Das dörfliche Milieu der 20er und 30er Jahre, aus dem Elser stammte, kann man noch in der Benzstraße im Heidenheimer Stadtteil Schnaitheim erahnen. Kleine Häuschen stehen hier dicht an dicht. Ein ehemaliges Kleineleutemilieu, das heute herausgeputzt ist. Hier wohnt Elser von Mai 1939 an zur Untermiete bei Familie Schmauder. Hier hat man auch die Hobelbank mit Werkzeugen gefunden, an der Elser erste Zeichnungen und wohl auch das erste Modell seines „Apparates“ fertigt, wie er die Bombe im Protokoll nennt.

Aber hier baut der Kunstschreiner auch ein Schmuckkästchen für Maria Schmauder, die Tochter des Hauses, mit der er ein Verhältnis hat. Wie der gut aussehende Georg Elser – dunkles Haar, kluger Blick – überhaupt ein Frauentyp ist. Verschiedene Liebeleien scheinen im Verhörprotokoll auf: „Der Brunhilde folgten eine gewisse Anna, dann die Mathilde Niedermann, dann die Hilda Lang und dann später . . . in Königsbronn meine dortige Hausfrau Härlen.“ Mit Mathilde Niedermann hat er am Bodensee einen unehelichen Sohn. Fest binden will er sich nicht.

Nächste Station: der Steinbruch Vollmer in Königsbronn-Itzelberg. Das Brenztal wirkt hier enger als anderswo. Die dicht bewaldeten Hügel stehen im Herbst wie in goldenen Flammen. Georg Elser heuert Ende April 1939 als Hilfsarbeiter hier an. Damals wird Kalkstein aus dem Fels gesprengt, heute vertreibt einer der Vollmer-Erben nur noch Kies und Schotter. Wo Georg Elser einst Steine in Rollwagen lud und den Vorarbeiter Kolb bei den Sprengungen beobachtete, verdecken Bäume und Gebüsch das nackte Gestein.

„Bereits in der ersten Woche ging ich daran, mir Sprengstoff widerrechtlich anzueignen“, gab Elser zu Protokoll. Er trägt die Sprengpatronen nachts in einem Rucksack aus dem Betonhäuschen, dessen Schloss leicht zu öffnen ist. 105 Patronen und 125 Sprengkapseln sind es insgesamt. Neben seinem Bett, in einem Holzkoffer mit Doppelboden, bewahrt er sie auf.

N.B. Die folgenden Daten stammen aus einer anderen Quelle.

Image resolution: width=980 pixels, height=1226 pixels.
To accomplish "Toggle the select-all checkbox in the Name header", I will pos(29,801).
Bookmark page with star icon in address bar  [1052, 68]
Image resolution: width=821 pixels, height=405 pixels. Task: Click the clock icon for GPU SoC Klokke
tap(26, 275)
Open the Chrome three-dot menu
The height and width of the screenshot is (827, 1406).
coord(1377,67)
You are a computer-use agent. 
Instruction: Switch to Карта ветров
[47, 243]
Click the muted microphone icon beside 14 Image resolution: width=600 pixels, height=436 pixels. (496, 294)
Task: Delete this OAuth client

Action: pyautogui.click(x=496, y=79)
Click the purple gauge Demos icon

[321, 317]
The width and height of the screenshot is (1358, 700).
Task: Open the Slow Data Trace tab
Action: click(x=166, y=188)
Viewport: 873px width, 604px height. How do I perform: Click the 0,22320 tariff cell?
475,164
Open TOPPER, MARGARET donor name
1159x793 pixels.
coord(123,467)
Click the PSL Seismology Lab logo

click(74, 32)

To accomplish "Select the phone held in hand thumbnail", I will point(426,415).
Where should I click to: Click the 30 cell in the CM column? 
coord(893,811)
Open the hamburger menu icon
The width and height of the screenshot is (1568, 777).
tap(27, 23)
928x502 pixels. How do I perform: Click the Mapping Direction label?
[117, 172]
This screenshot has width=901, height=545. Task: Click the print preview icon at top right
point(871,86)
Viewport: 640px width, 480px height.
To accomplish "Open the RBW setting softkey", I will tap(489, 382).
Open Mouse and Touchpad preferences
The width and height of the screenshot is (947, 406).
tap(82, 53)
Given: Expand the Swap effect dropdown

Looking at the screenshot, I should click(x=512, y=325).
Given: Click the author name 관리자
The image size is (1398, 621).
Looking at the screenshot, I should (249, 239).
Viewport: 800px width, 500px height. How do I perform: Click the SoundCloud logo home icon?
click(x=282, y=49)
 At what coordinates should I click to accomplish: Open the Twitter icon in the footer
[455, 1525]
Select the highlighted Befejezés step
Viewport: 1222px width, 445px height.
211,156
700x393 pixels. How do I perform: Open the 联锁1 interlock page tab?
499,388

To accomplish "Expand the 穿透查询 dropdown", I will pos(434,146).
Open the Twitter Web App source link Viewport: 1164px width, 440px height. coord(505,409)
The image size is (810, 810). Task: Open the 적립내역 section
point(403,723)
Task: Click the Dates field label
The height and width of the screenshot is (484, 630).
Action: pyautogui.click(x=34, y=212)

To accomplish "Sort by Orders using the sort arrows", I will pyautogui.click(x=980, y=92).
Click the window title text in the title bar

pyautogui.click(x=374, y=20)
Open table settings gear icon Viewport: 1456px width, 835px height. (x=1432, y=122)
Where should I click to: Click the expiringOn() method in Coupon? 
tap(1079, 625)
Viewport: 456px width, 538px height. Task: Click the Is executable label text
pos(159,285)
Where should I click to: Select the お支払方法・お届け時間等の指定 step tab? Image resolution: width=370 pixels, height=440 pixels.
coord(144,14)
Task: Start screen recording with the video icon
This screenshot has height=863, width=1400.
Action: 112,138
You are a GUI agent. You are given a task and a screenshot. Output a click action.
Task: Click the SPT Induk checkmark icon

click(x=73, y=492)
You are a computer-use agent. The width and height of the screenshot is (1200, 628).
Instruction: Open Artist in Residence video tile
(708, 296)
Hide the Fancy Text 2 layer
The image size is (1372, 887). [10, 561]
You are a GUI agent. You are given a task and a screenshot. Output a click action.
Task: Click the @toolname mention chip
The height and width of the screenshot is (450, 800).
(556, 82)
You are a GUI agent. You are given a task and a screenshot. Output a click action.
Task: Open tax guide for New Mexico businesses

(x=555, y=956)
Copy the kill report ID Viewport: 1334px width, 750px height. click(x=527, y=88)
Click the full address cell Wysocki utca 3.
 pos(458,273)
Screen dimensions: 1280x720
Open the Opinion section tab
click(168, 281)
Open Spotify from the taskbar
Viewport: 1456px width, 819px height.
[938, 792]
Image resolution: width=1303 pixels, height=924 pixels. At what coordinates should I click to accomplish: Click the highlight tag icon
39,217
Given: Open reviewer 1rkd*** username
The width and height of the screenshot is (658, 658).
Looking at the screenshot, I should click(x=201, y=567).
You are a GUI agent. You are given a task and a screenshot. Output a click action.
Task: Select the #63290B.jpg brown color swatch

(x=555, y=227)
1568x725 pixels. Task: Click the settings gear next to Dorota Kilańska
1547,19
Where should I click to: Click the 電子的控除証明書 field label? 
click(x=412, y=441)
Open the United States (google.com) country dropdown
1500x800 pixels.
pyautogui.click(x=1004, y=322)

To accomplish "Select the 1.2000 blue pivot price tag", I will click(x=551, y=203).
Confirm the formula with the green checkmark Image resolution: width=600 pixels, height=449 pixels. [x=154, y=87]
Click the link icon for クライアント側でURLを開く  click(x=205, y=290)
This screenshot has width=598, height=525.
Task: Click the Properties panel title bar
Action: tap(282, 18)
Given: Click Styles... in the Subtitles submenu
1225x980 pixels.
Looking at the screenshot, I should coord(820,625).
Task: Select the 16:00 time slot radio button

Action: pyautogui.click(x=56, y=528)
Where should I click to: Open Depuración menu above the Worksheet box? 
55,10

Königsbronn wird Attentatshausen

Das Bild des damaligen Steinbruchbesitzers Georg Vollmer hängt noch heute in den Büros auf dem Gelände. Nach Elsers Tat werden Vollmer und sein 16-jähriger Sohn verhaftet. Der Chef sitzt ein halbes Jahr im KZ Welzheim ein. Er ist nur einer von vielen Königsbronnern, die nach dem gescheiterten Attentat gelitten haben. Die Nationalsozialisten verhören fast jeden, der Elser kennt, der Ort wird als Attentatshausen geächtet. Auch ein Grund, warum Königsbronn lange nichts wissen wollte von seinem berühmten Sohn.

Erst 1988 gründen Bürger aus der Umgebung, unter anderem Manfred Maier und Hans-Ulrich Koch, den Georg-Elser-Arbeitskreis. Sie forschen, befragen Zeitzeugen, geben Bücher heraus. Lange kämpfen sie für ein Museum und für ein Bewusstsein unter den Leuten. 1998, endlich, können sie die Gedenkstätte in Königsbronn eröffnen.

In ihren Räumen, unweit der Brenzquelle, fügen sich die Puzzlestücke zusammen. Elser, das Kind. Elser, der freiheitsliebende Schreiner. Elsers Entschluss zur Tat und seine Vorbereitungen. Seine Hobelbank lagert hier, die Instrumente und Werkzeuge, eine Uhr, die er für seine Schwester geschreinert hat, Maria Schmauders Schmuckkästchen. Und auch das Protokoll liegt in den drei Räumen aus.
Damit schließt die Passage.